*WHAT TO DO:* The whole listing below must be repeated exactly.

*RECORDS SUPPLIED:*
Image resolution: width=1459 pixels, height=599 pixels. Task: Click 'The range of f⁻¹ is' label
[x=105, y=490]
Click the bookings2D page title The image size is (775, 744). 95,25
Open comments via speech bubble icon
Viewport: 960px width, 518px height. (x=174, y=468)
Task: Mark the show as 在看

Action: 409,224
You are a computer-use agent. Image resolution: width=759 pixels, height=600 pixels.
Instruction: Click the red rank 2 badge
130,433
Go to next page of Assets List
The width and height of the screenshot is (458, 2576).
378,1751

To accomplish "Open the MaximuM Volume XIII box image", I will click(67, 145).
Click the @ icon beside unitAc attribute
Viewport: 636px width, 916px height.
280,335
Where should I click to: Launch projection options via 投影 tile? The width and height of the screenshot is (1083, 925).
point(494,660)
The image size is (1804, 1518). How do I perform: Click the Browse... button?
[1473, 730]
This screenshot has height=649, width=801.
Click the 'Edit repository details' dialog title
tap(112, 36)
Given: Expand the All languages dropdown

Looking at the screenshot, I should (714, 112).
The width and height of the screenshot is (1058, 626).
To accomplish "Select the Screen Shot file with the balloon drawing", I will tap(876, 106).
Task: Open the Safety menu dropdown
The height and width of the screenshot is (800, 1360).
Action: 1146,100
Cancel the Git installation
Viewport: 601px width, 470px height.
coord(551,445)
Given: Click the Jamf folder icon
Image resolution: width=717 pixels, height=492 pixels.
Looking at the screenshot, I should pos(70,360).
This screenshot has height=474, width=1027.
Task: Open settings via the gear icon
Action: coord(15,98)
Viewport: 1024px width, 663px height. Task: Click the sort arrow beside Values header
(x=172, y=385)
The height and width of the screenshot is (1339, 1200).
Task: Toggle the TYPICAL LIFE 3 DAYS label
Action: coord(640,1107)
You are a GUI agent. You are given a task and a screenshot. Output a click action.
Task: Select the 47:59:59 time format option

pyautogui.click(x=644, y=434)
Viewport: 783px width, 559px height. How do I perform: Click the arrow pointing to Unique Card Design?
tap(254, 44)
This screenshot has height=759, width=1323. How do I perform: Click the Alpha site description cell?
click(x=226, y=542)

*RESULT FOR THIS TASK:*
Image resolution: width=1459 pixels, height=599 pixels. Task: Click 'The range of f⁻¹ is' label
[x=105, y=490]
Click the bookings2D page title The image size is (775, 744). 95,25
Open comments via speech bubble icon
Viewport: 960px width, 518px height. (x=174, y=468)
Task: Mark the show as 在看

Action: 409,224
You are a computer-use agent. Image resolution: width=759 pixels, height=600 pixels.
Instruction: Click the red rank 2 badge
130,433
Go to next page of Assets List
The width and height of the screenshot is (458, 2576).
378,1751

To accomplish "Open the MaximuM Volume XIII box image", I will click(67, 145).
Click the @ icon beside unitAc attribute
Viewport: 636px width, 916px height.
280,335
Where should I click to: Launch projection options via 投影 tile? The width and height of the screenshot is (1083, 925).
point(494,660)
The image size is (1804, 1518). How do I perform: Click the Browse... button?
[1473, 730]
This screenshot has height=649, width=801.
Click the 'Edit repository details' dialog title
tap(112, 36)
Given: Expand the All languages dropdown

Looking at the screenshot, I should (714, 112).
The width and height of the screenshot is (1058, 626).
To accomplish "Select the Screen Shot file with the balloon drawing", I will tap(876, 106).
Task: Open the Safety menu dropdown
The height and width of the screenshot is (800, 1360).
Action: 1146,100
Cancel the Git installation
Viewport: 601px width, 470px height.
coord(551,445)
Given: Click the Jamf folder icon
Image resolution: width=717 pixels, height=492 pixels.
Looking at the screenshot, I should pos(70,360).
This screenshot has height=474, width=1027.
Task: Open settings via the gear icon
Action: coord(15,98)
Viewport: 1024px width, 663px height. Task: Click the sort arrow beside Values header
(x=172, y=385)
The height and width of the screenshot is (1339, 1200).
Task: Toggle the TYPICAL LIFE 3 DAYS label
Action: coord(640,1107)
You are a GUI agent. You are given a task and a screenshot. Output a click action.
Task: Select the 47:59:59 time format option

pyautogui.click(x=644, y=434)
Viewport: 783px width, 559px height. How do I perform: Click the arrow pointing to Unique Card Design?
tap(254, 44)
This screenshot has height=759, width=1323. How do I perform: Click the Alpha site description cell?
click(x=226, y=542)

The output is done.